I remember bumping into a few of the audience streaming out after the broadcast and a middle-aged couple being very kind and concerned and saying they were relieved to see me alive and well. They thought something terrible must have happened to me and that’s why I never came back to finish the end of the show. I wish. Right now I’d kill to be lying on a hospital trolley with a few cracked ribs, but with my job and reputation still intact. Physical pain would be a doddle compared with this.
I can remember standing in the freezing cold outside the studio, frantically trying to call Sam on his mobile and not being able to get him. Then, just as I was howling hysterically into his voicemail, some of the studio crew came up to me and commiserated. Nice of them. Said it was an honest mistake which could have happened to anyone. Cheryl, the lovely make-up girl, even said sure, it’s only a storm in a tea cup, which would all blow over, Liz’s bark being famously worse than her bite. Which was kindly. Untrue, but still well-meant.
But a lot of the crew blanked me. A scary amount of them. The director just walked past me like I was yesterday’s news. Which I know I am, but still, it was bloody hurtful. Then, when I finally did get hold of Sam and was begging him to come and pick me up, one of the sound engineers who I’m really pally with, I’ve even got his family tickets for the show on more than one occasion, brushed right past me. Not only that, but then he flung a scorching look back over his shoulder that might as well have said, ‘Selfish, greedy, stupid, idiotic moron.’
I was probably only waiting about half an hour for Sam, but I can honestly say it was the longest thirty minutes of my entire life.
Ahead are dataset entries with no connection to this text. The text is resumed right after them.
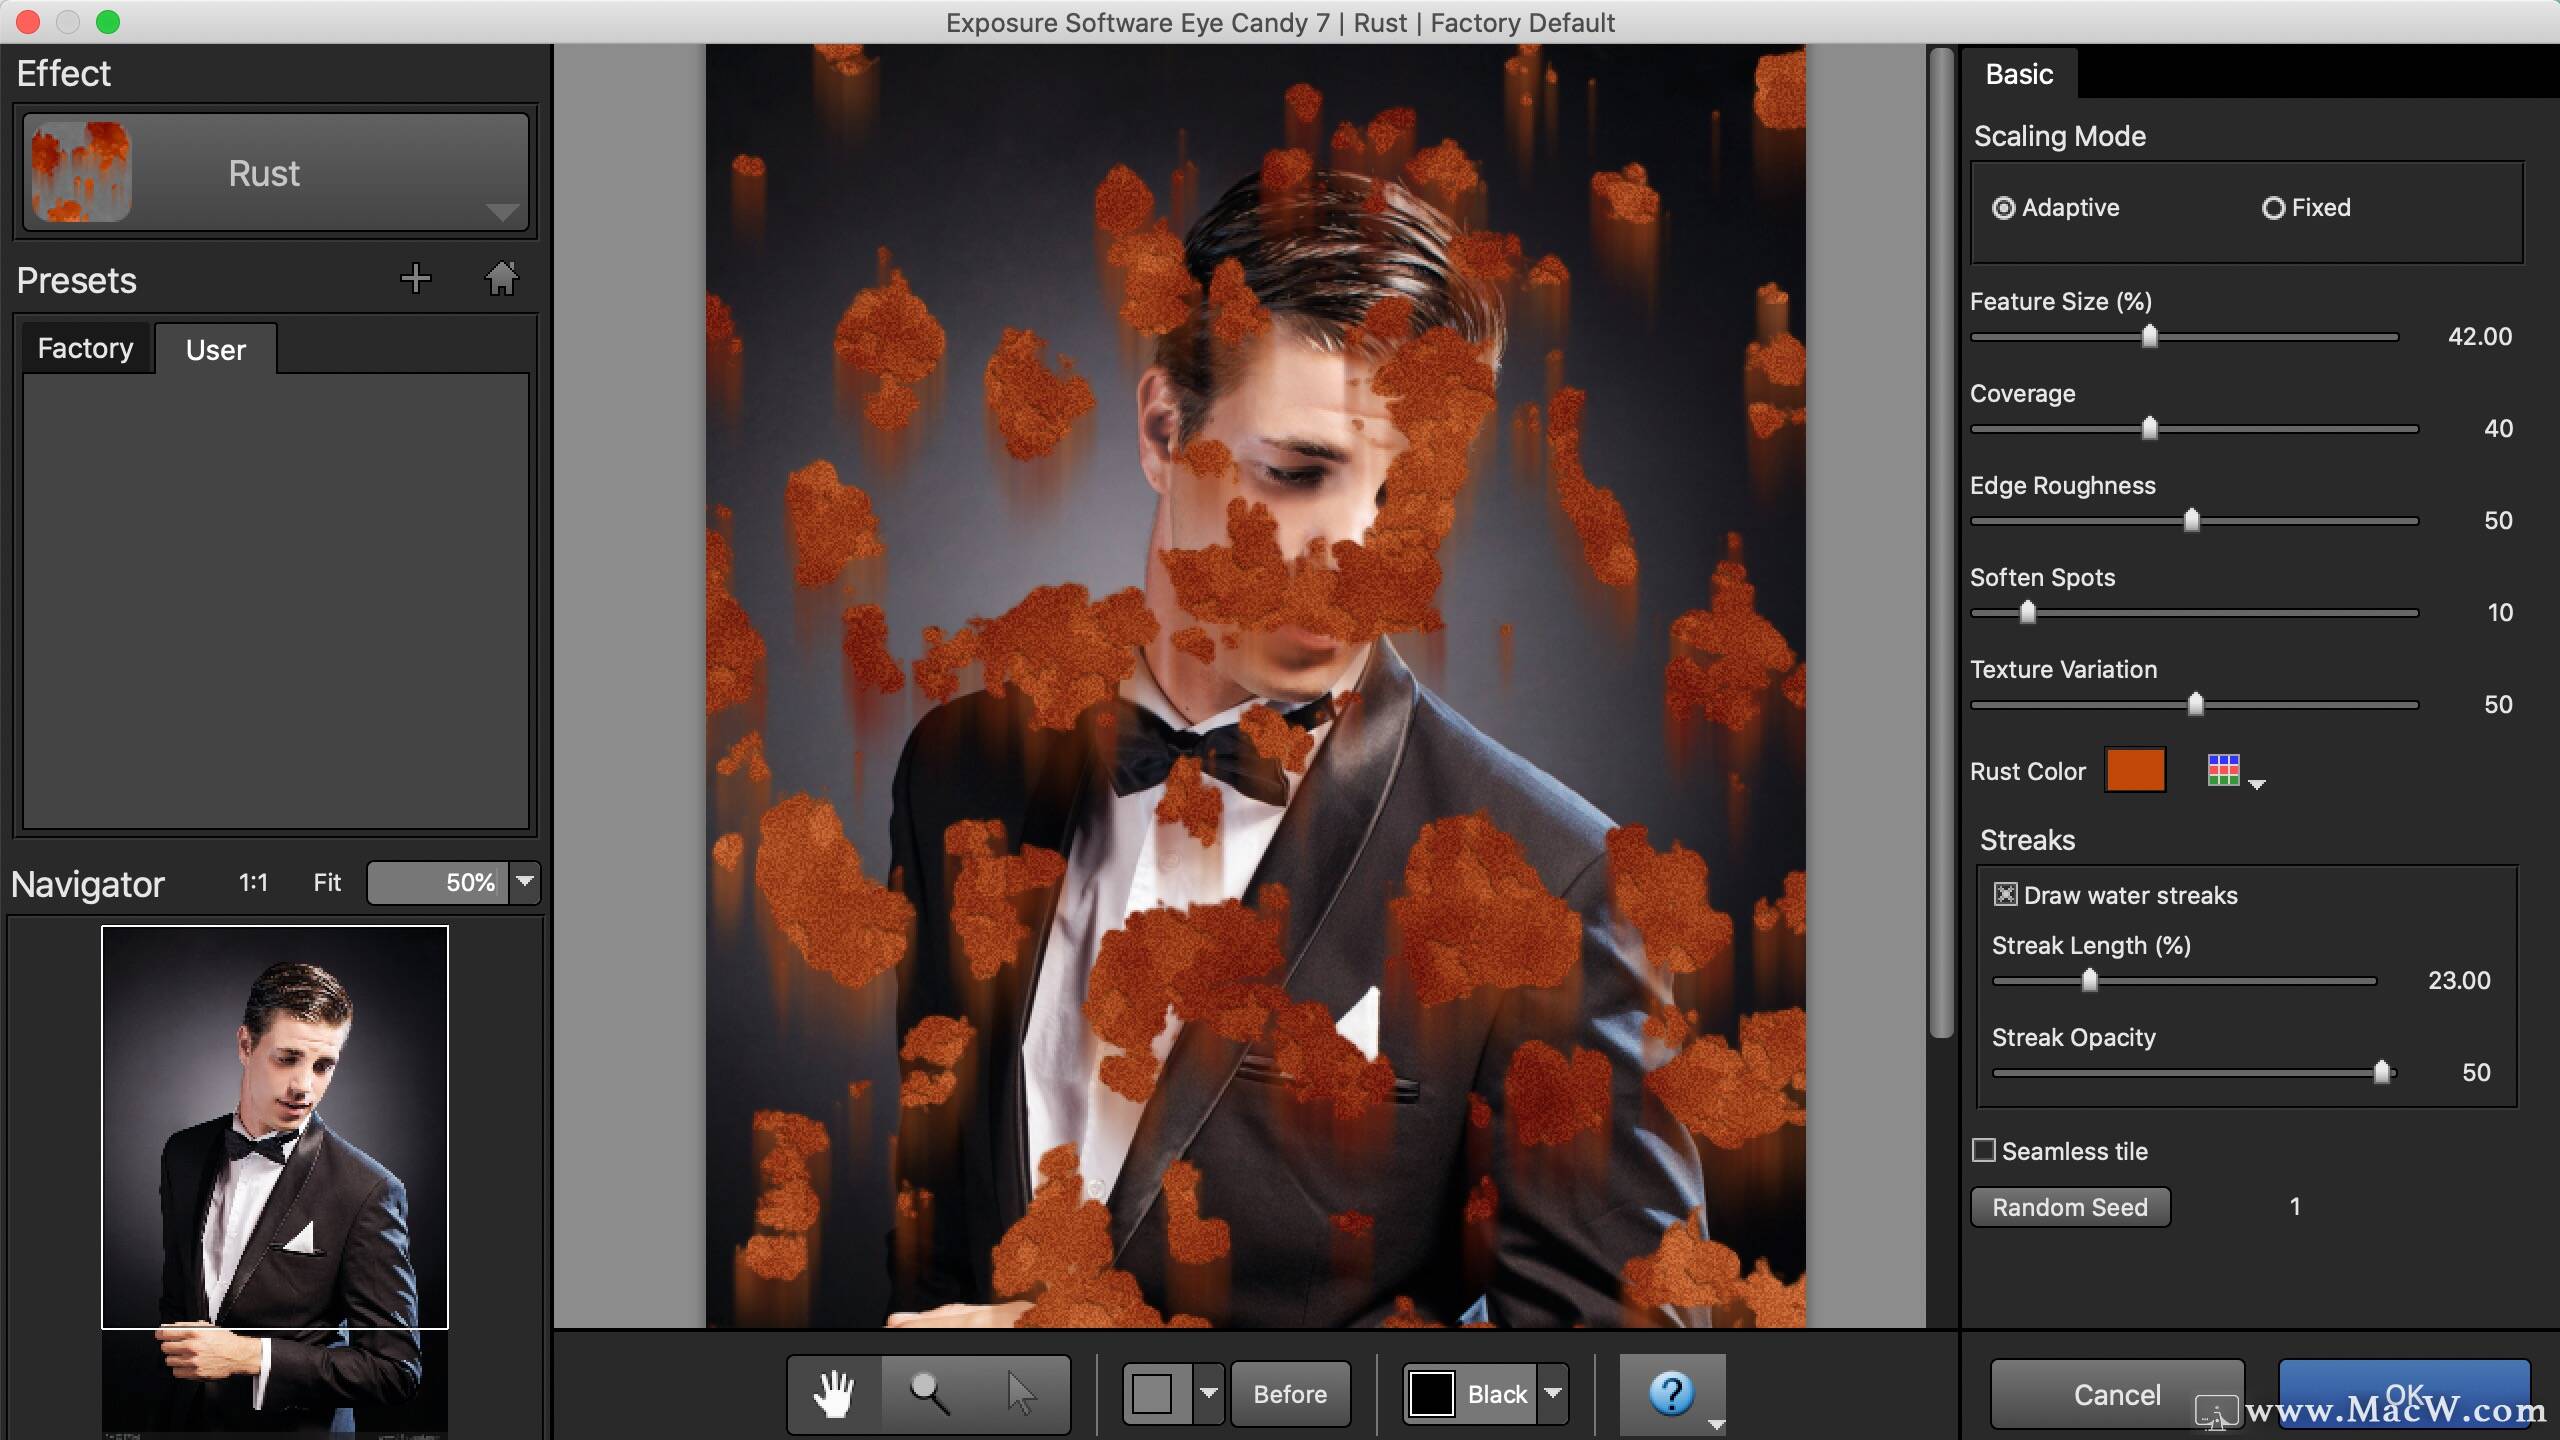
Task: Click the orange Rust Color swatch
Action: (x=2135, y=771)
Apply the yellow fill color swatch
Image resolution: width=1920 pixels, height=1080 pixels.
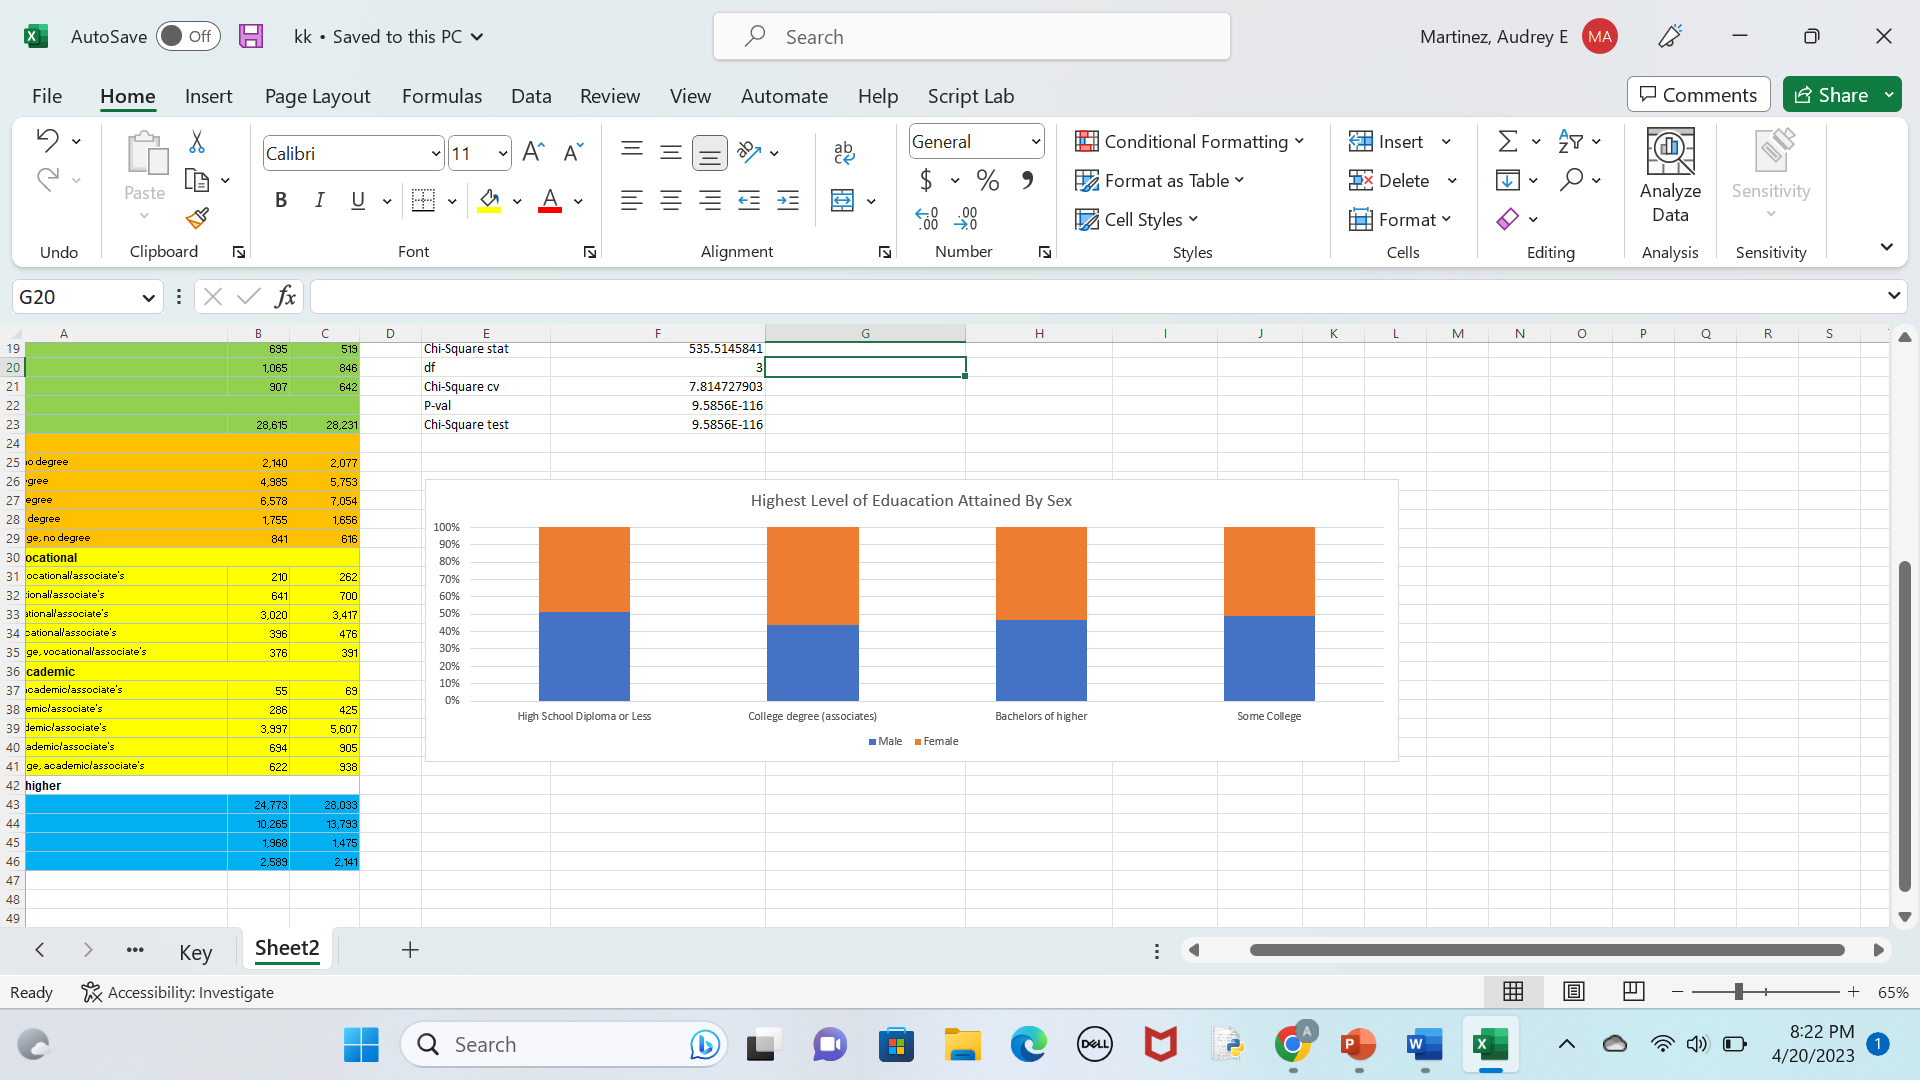pyautogui.click(x=489, y=200)
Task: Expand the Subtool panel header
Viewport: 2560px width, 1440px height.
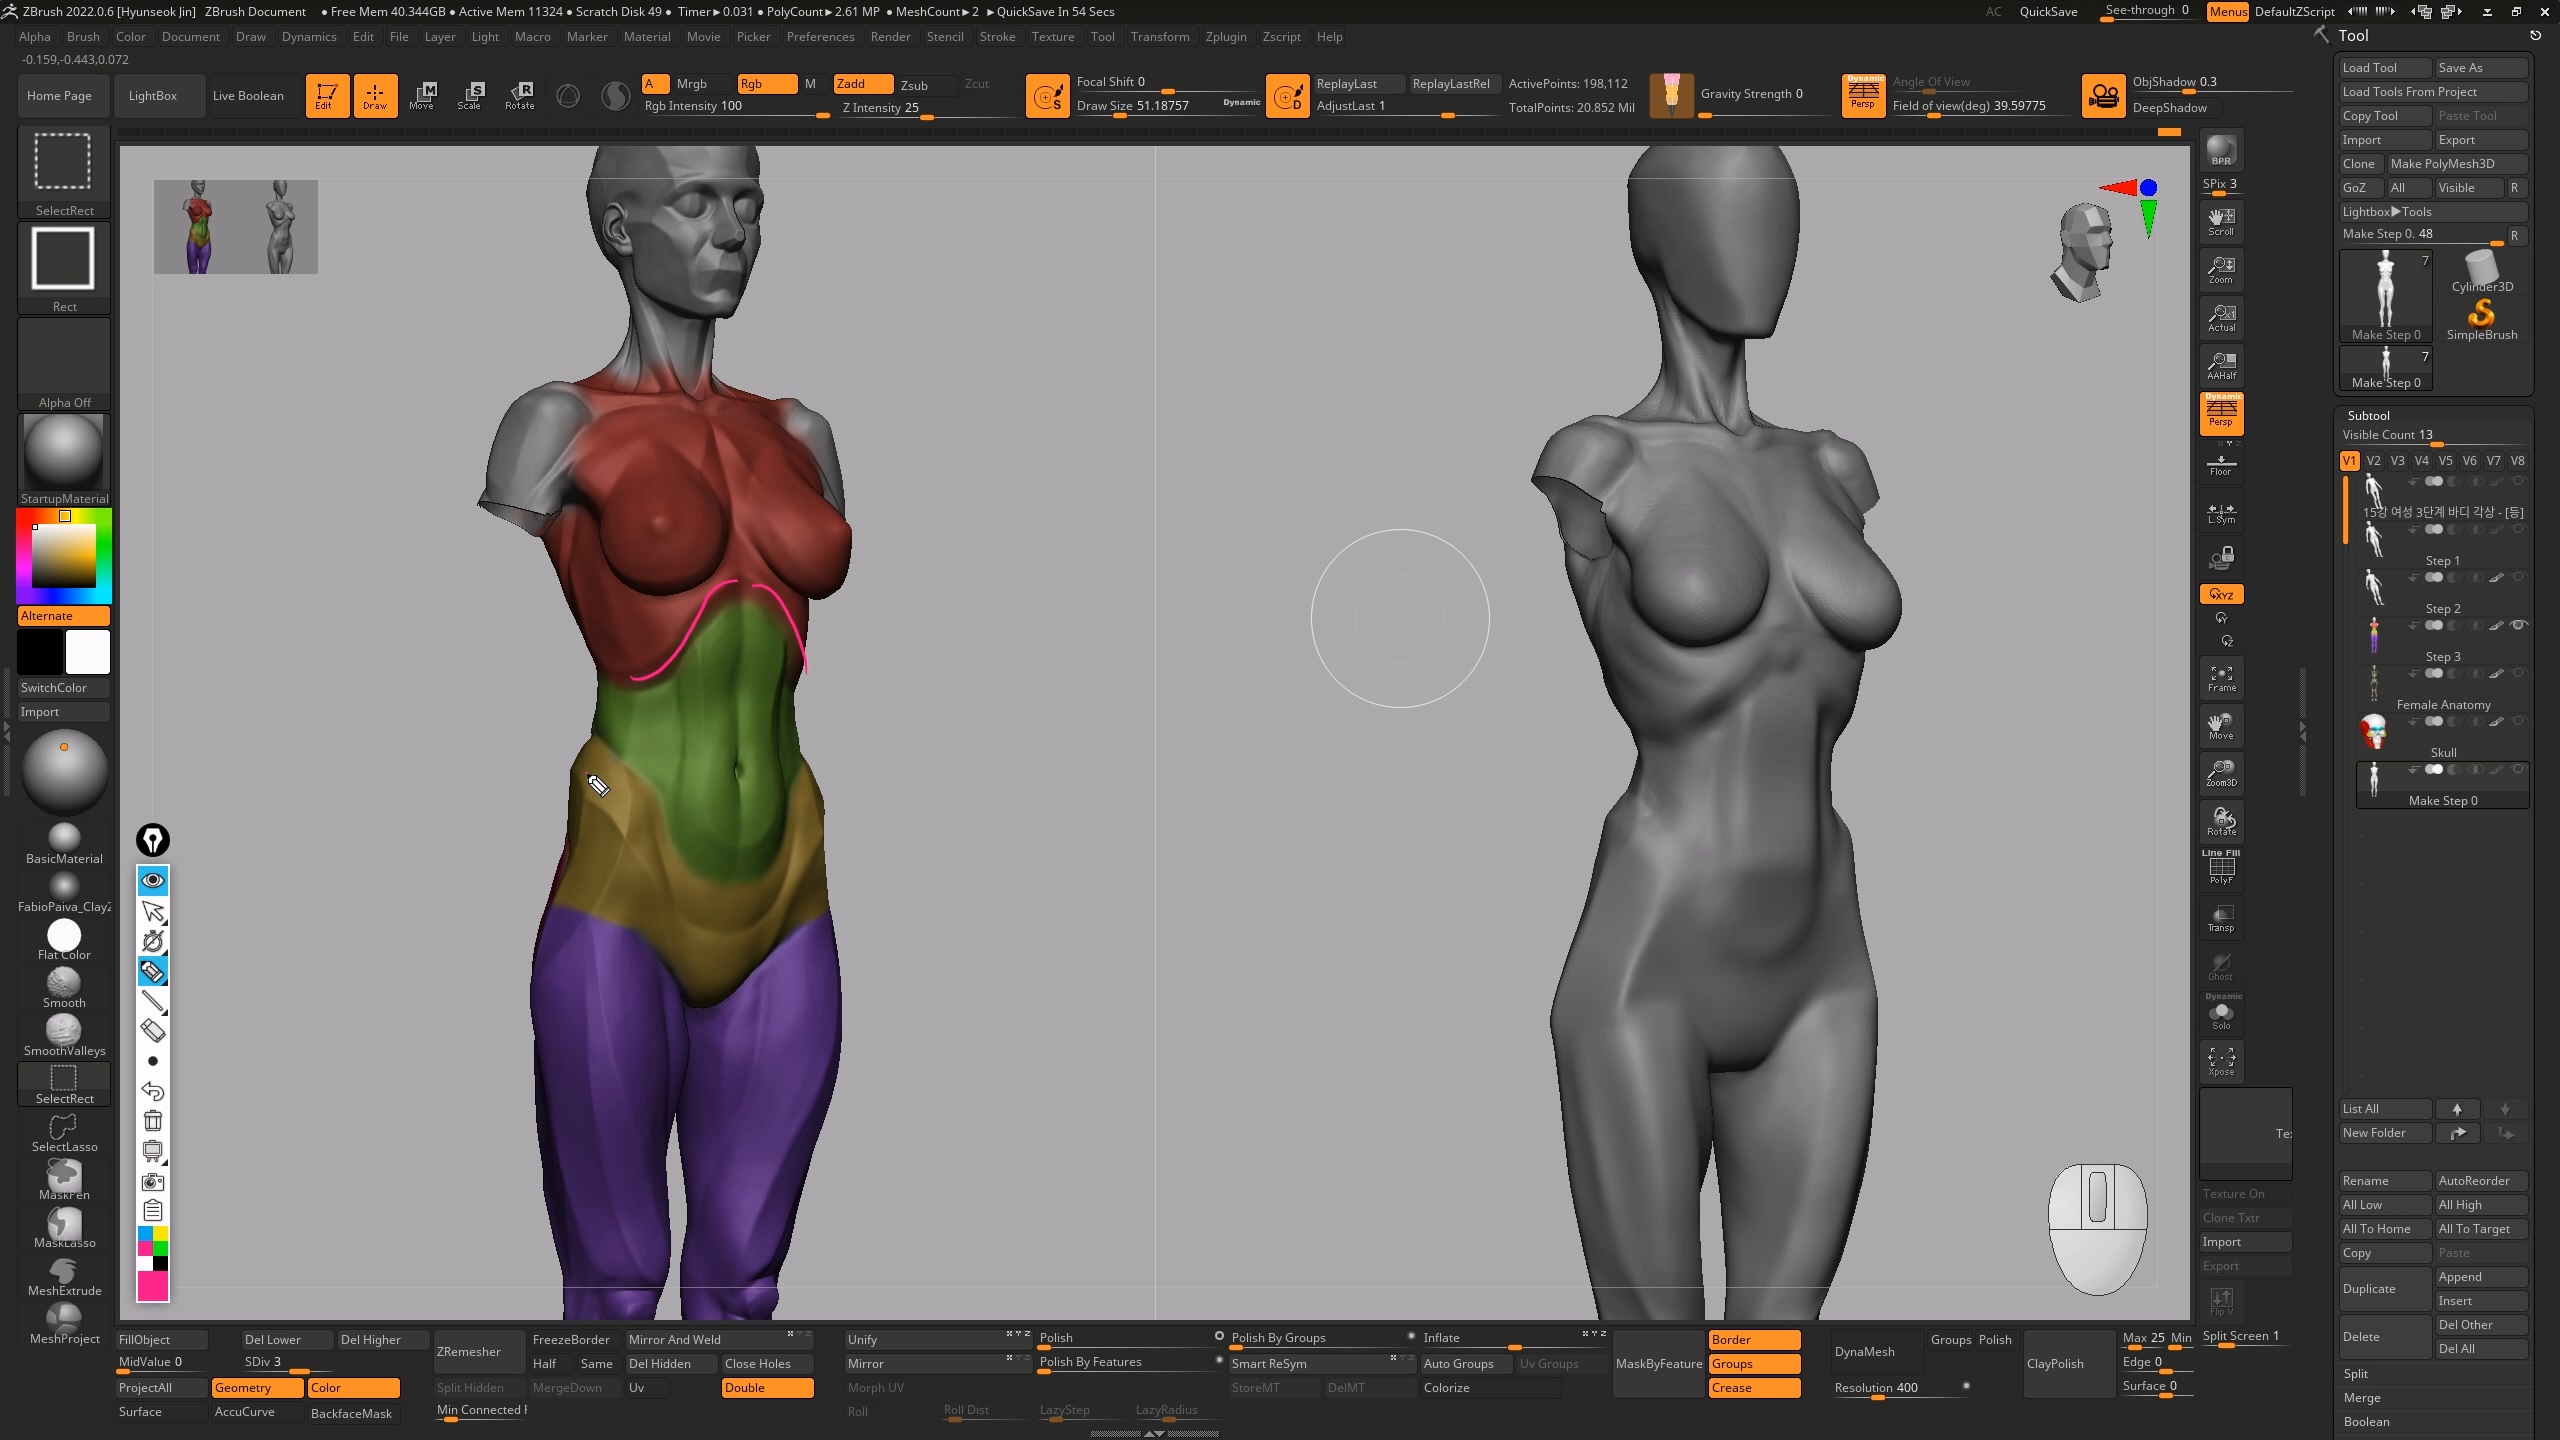Action: point(2368,415)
Then of course Katie nearly danced over, beside herself with excitement, shoving her microphone into my face and asking me if I’d any comment to make about this ‘shocking new development’. I don’t even blame her; one minute she’s doing a run of the mill job trailing round after me, next thing a hot, juicy story just unexpectedly plops right into her lap.
Can’t tell you what the hell I said to her, but I do know it involved a lot of bawling, snivelling and gratefully accepting bunches of Kleenex from the cameraman hovering at her shoulder. Then, thank Jaysus, Sam zoomed up like my knight in a shining Bentley and I collapsed into the seat beside him, completely falling apart and heaving with sobs for all I was worth.
And now it’s Sunday afternoon, and I’m still in bed, surrounded by snotty tissues and with a thumping headache from crying all night long. I can’t sleep; every time I try, all I can hear is the whooshing sound of my career flushing down the toilet. I physically can’t move either. Like a butterfly that’s pinned down to a card. It just keeps playing in a loop inside my head, over and over again. I’m fired, I’m fired, I messed up and got fired and have no money and no job and what the hell am I supposed to do with the rest of my life?